This class reconstructs log-power spectrograms from classifier’s representations.

Parameters:

dim (int) – Dimensionality of VQ vectors.
K (int) – Number of elements of VQ dictionary.
numclasses (int) – Number of possible classes
activate_class_partitioning (bool) – True if latent space should be quantized for different classes.
shared_keys (int) – Number of shared keys among classes.
use_adapter (bool) – True to learn an adapter for classifier’s representations.
adapter_reduce_dim (bool) – True if adapter should compress representations.

Example

>>> psi = VectorQuantizedPSI_Audio(dim=256, K=1024)
>>> x = torch.randn(2, 256, 16, 16)
>>> labels = torch.Tensor([0, 2])
>>> logspectra, hcat, z_q_x = psi(x, labels)
>>> print(logspectra.shape, hcat.shape, z_q_x.shape)
torch.Size([2, 1, 257, 257]) torch.Size([2, 256, 8, 8]) torch.Size([2, 256, 8, 8])

forward(hs, labels)[source]

Forward step. Reconstructs log-power based on provided label’s keys in VQ dictionary.

Parameters:

hs (torch.Tensor) – Classifier’s representations.
labels (torch.Tensor) – Predicted labels for classifier’s representations.

Returns:

Reconstructed log-power spectrogram, reduced classifier’s representations and quantized classifier’s representations.

Return type:

tuple

class speechbrain.lobes.models.PIQ.VectorQuantizedPSIFocalNet_Audio(dim=1024, **kwargs)[source]

Bases: VectorQuantizedPSI_Audio

This class reconstructs log-power spectrograms from a FocalNet classifier’s representations.

Parameters:

dim (int) – Dimensionality of VQ vectors.
kwargs (dict) – See documentation of VectorQuantizedPSI_Audio.

Example

>>> psi = VectorQuantizedPSIFocalNet_Audio(dim=256, K=1024)
>>> x = torch.randn(2, 256, 16, 16)
>>> labels = torch.Tensor([0, 2])
>>> logspectra, hcat, z_q_x = psi(x, labels)
>>> print(logspectra.shape, hcat.shape, z_q_x.shape)
torch.Size([2, 1, 495, 593]) torch.Size([2, 256, 8, 8]) torch.Size([2, 256, 8, 8])

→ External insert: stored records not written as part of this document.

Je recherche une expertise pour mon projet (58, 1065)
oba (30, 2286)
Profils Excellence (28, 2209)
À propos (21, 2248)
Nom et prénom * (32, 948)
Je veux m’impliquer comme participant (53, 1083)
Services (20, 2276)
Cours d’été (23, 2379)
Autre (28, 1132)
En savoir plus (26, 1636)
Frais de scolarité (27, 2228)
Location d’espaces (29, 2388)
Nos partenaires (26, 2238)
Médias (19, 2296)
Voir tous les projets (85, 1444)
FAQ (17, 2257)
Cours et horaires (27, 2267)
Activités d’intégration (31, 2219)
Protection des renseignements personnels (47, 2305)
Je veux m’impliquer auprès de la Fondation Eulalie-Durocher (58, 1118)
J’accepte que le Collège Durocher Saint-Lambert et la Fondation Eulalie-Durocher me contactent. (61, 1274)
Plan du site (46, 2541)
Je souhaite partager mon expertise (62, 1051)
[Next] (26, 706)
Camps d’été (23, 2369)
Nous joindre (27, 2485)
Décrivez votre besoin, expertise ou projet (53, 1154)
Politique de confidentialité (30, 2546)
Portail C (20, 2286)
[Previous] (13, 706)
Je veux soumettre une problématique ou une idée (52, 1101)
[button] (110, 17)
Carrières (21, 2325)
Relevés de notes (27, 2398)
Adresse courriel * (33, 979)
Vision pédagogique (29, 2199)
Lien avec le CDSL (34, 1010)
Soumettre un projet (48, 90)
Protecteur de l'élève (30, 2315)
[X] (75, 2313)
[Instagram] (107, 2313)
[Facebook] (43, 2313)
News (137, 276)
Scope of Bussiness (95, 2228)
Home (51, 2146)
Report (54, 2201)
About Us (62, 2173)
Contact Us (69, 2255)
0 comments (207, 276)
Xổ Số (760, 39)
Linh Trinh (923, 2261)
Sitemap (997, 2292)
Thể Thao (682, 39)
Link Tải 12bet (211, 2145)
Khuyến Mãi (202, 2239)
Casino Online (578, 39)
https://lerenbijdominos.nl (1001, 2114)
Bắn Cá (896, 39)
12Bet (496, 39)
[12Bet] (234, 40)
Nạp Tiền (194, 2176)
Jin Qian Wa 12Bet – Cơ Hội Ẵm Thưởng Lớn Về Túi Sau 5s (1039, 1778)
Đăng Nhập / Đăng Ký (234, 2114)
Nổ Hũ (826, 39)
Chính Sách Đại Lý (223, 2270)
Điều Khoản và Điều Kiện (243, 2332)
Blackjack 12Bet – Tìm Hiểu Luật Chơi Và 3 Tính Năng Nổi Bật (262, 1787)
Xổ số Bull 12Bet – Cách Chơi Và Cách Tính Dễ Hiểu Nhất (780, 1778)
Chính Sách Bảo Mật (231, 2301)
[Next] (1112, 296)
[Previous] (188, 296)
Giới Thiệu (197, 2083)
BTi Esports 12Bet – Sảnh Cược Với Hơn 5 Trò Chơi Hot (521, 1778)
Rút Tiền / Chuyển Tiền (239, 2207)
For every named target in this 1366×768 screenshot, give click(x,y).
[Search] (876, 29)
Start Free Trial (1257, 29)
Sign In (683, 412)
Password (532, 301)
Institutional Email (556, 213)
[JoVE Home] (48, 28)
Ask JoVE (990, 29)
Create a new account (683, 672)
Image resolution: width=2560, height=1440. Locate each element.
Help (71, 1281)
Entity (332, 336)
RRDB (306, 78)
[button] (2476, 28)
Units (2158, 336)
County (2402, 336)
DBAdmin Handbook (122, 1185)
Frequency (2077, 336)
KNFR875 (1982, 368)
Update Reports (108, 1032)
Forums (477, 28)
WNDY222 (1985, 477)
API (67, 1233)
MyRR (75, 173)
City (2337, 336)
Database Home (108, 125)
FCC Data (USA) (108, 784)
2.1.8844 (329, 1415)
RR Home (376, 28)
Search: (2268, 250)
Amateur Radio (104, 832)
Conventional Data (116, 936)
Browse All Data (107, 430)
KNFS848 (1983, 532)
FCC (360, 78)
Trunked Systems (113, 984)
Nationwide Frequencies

class speechbrain.lobes.models.PIQ.VectorQuantizedPSIViT_Audio(dim=768, **kwargs)[source]

Bases: VectorQuantizedPSI_Audio

This class reconstructs log-power spectrograms from a ViT classifier’s representations.

Parameters:

dim (int) – Dimensionality of VQ vectors.
kwargs (dict) – See documentation of VectorQuantizedPSI_Audio.

Example

>>> psi = VectorQuantizedPSIViT_Audio(dim=256, K=1024)
>>> x = torch.randn(2, 256, 16, 16)
>>> labels = torch.Tensor([0, 2])
>>> logspectra, hcat, z_q_x = psi(x, labels)
>>> print(logspectra.shape, hcat.shape, z_q_x.shape)
torch.Size([2, 1, 495, 593]) torch.Size([2, 256, 8, 8]) torch.Size([2, 256, 8, 8])

class speechbrain.lobes.models.PIQ.VQEmbedding(K, D, numclasses=50, activate_class_partitioning=True, shared_keys=0)[source]

Bases: Module

Implements VQ Dictionary. Wraps VectorQuantization and VectorQuantizationStraightThrough. For more details refer to the specific class.

Parameters:

K (int) – Number of elements of VQ dictionary.
D (int) – Dimensionality of VQ vectors.
numclasses (int) – Number of possible classes
activate_class_partitioning (bool) – True if latent space should be quantized for different classes.
shared_keys (int) – Number of shared keys among classes.

forward(z_e_x, labels=None)[source]

Wraps VectorQuantization. Computes VQ-dictionary indices for input quantization. Note that this forward step is not differentiable.

Parameters:

z_e_x (torch.Tensor) – Input tensor to be quantized.
labels (torch.Tensor) – Predicted class for input representations (used for latent space quantization).

Returns:

Codebook’s indices for quantized representation

Return type:

torch.Tensor

Example

>>> inputs = torch.ones(3, 256, 14, 25)
>>> codebook = VQEmbedding(1024, 256)
>>> labels = torch.Tensor([1, 0, 2])
>>> print(codebook(inputs, labels).shape)
torch.Size([3, 14, 25])

straight_through(z_e_x, labels=None)[source]

Implements the vector quantization with straight through approximation of the gradient.

Parameters:

z_e_x (torch.Tensor) – Input tensor to be quantized.
labels (torch.Tensor) – Predicted class for input representations (used for latent space quantization).

Returns:

Straight through quantized representation and quantized representation

Return type:

tuple

Example

>>> inputs = torch.ones(3, 256, 14, 25)
>>> codebook = VQEmbedding(1024, 256)
>>> labels = torch.Tensor([1, 0, 2])
>>> quant, quant_ind = codebook.straight_through(inputs, labels)
>>> print(quant.shape, quant_ind.shape)
torch.Size([3, 256, 14, 25]) torch.Size([3, 256, 14, 25])